Gloria Inés Escobar (Columna)Y contrario a lo que muchas personas pregonan y pretenden hacer creer, cuando abortamos, la mayoría nos sentimos felices y pronto lo olvidamos. Este hecho no se nos convierte en una pesadilla que no nos deja vivir en paz. No tenemos cargos de conciencia y no pensamos en que hemos cometido ningún crimen.

 

Por Gloria Inés Escobar

Como mujer defensora del derecho al aborto dentro de una sociedad abiertamente patriarcal y en no pocos casos misógina, cansa tener que estar esgrimiendo razones, alegando argumentos para justificar una decisión estrictamente personal como lo es la de abortar. Y cansa porque frente a razones en el terreno de los derechos humanos dentro de un estado laico, como el nuestro, se erige como respuesta una muralla ética de carácter religioso, ética que no es la única posible ni la mejor pero que se impone por capricho y poder de algunos a pesar de su evidente doble moral; y cansa y fastidia también porque frente a los argumentos científicos se levanta siempre el muro de las ideas patriarcales sostenidas bajo la premisa nada objetiva de la subordinación de la mujer a la voluntad del hombre, de las ideas religiosas sin más fundamento que el mandamiento y la voluntad de lo divino, de lo metafísico, y de las ideas pueriles, necias que en nombre de lo “natural”, se empeñan en colocar por encima de las evidencias y las decisión de las mujeres, la tiranía del determinismo biológico.

Cansa tener que seguir convenciendo a una sociedad que les ha dado la espalda a las mujeres en todos los terrenos, que el aborto es un derecho que se debe garantizar y una decisión personal que se debe respetar. Cansa ser exhaustiva y honesta en las razones cuando hay que darlas a una sociedad hipócrita que tolera y prohíja una cantidad ingente de crímenes, violaciones e ignominias pero se pone histérica y condena y criminaliza a una mujer porque decide abortar.

Por eso, porque estoy cansada de argumentar a oídos sordos. Simplemente quiero decir que muchas mujeres abortamos porque no sentimos ni el deseo ni la necesidad de ser madres, porque deseamos vivir una vida libre de las preocupaciones y tribulaciones que implican los hijos, porque no tenemos ningún deseo de procrear, porque estamos convencidas que la maternidad es una opción y por lo tanto podemos rechazarla, porque queremos vivir por otras causas, porque deseamos transitar por esta vida más ligeras de carga.
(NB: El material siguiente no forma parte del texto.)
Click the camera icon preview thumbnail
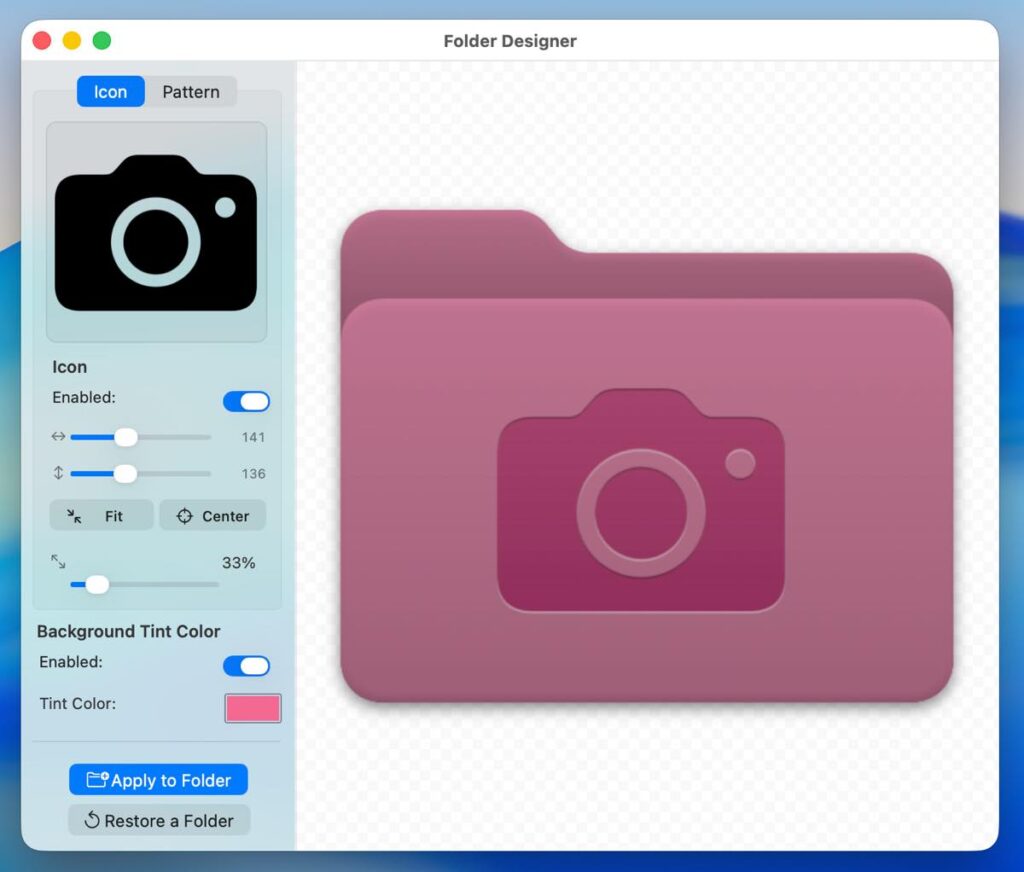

Abortamos simplemente porque lo deseamos. Y para abortar no tenemos que pedir permiso a nadie, ni a la sociedad ni a la iglesia ni al Estado, tampoco a nuestros compañeros que en no pocos casos se desentienden de la crianza y educación de los hijos y delegan exclusivamente esta tarea en las mujeres. El aborto es una opción estrictamente personal que debe ser tomada por consideración íntima de la implicada.

Abortamos porque no estamos dispuestas a renunciar al ejercicio de una sexualidad erótica y placentera y frente a la cual, pese a los cuidados y prevenciones que se tomen para evitar engendrar vida, siempre está el riesgo y la posibilidad de un embarazo no deseado. Abortamos porque el aborto es la solución y no el problema.

Y hemos abortado a pesar de haber sido ilegal y penalizado, y aún ahora que está parcialmente permitido, seguimos haciéndolo a punta de lucha porque si bien existe el derecho en la ley, en la realidad se torpedea desde todos los flancos posibles su realización, lo que nos ha llevado a seguir acudiendo a la clandestinidad con todas las consecuencias que ello implica, entre otras, la muerte de la mujer, que paradójicamente no importa en absoluto a quienes defienden con tanto ardor la vida. Sí, muchas mujeres abortamos y no estamos dispuestas a renunciar a este derecho aunque tengamos que tomarlo a la fuerza y a escondidas.

Y contrario a lo que muchas personas pregonan y pretenden hacer creer, cuando abortamos, la mayoría nos sentimos felices y pronto lo olvidamos. Este hecho no se nos convierte en una pesadilla que no nos deja vivir en paz. No tenemos cargos de conciencia y no pensamos en que hemos cometido ningún crimen. Abortar definitivamente no trastoca nuestra vida. Tampoco nos convierte en inhumanas. No sentimos ni nostalgia ni dolor ni tristeza ni nada que amargue nuestro existir. No sentimos más que alivio. No nos sentimos ni peores ni mejores que quienes no abortan. Nos sentimos tranquilas. Abortar es simplemente una decisión que, como cualquiera otra que nos concierne y define gran parte de nuestra vida futura, se toma consciente, responsable y seriamente. Finalmente, abortar nos hace libres como mujeres y dueñas de nuestra vida.

En resumidas cuentas, muchas mujeres abortamos porque sí y ya.